Gazet van Antwerpen Stad en Rand
Alleen benedenverdieping, uit angst voor nieuwe schok
Op bezoek in klooster dat exact twee jaar geleden deels werd verwoest door zware aardbeving
Op een klif op 3.000 meter hoogte, ergens in het voorgebergte van de Mount Everest, staan in hun felgekleurde gewaden enkele tientallen boeddhistische monniken ons op te wachten. Zodra Sophie Vangheel uit de jeep stapt, die in staptempo over onmogelijke bulten en putten naar hier is gesukkeld, wordt ze uitbundig begroet. Het is in dit kleine klooster dat haar Geelse vzw Cunina na de aardbeving nieuwe slaapvertrekken heeft gebouwd voor de piepjonge leerlingmonniken.
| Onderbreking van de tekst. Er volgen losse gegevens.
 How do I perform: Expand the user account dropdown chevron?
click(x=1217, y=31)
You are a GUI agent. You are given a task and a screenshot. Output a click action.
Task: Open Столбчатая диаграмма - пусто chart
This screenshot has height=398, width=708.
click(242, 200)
Het Chiwongklooster wordt al sinds 2008 gesteund door Cunina, de vzw die aan 3.500 kinderen onderwijs verschaft via giften van Vlaamse peetouders. “We doen dat omdat vaak juist de armste gezinnen hun kinderen naar kloosters sturen, waar ze een goede opleiding en huisvesting krijgen”, zegt Sophie Vangheel. “Later kunnen ze dan kiezen of ze verder gaan als monnik of niet.”
De aardbeving, vandaag exact twee jaar geleden, maakte in verschillende districten van Nepal 9.000 slachtoffers en vernielde honderdduizenden huisjes. Ook het kleine internaat van de leerling-monniken werd verwoest. “We hebben hier allemaal een paar maanden in tenten geleefd”, zegt een monnik in gebroken Engels. “Vooral uit angst voor nieuwe bevingen. Het eigenlijke klooster was gelukkig niet erg beschadigd, maar voor de kinderen hadden we niets meer.”
Vandaag verrijst tegen de steile bergflank een simpel, maar mooi gedecoreerd gebouw, in U-vorm rond een binnenplaats, met sobere slaapvertrekken voor twintig jonge monniken. Ze staan zelf met grote ogen naar de Belgische bezoekers te kijken, even nieuwsgierig als hun leeftijdsgenootjes in de scholen die we eerder bezochten, maar een stuk meer ingetogen. “Er is alleen een bene- denverdieping, om de schade bij een nieuwe beving te beperken”, zegt Sophie.
Superschok
De voorzichtigheid is niet overdreven. De angst voor ‘the big one’ leeft in Nepal. Volgens experten is bij de aardschok nog lang niet alle seismische energie opgebruikt en kan elk moment een nog zwaardere beving kan plaatsvinden. Kranten waarschuwen ervoor dat toch weer nieuwe gebouwen worden opgetrokken die niet aan de voorschriften beantwoorden. Voor andere panden wordt wel gewapend beton gebruikt, maar als die het toch zouden begeven bij een superschok, dreigen ze juist nog meer slachtoffers te maken en het reddingswerk een stuk moeilijker te maken. Hulpdiensten willen nu lokaal mensen trainen daarvoor.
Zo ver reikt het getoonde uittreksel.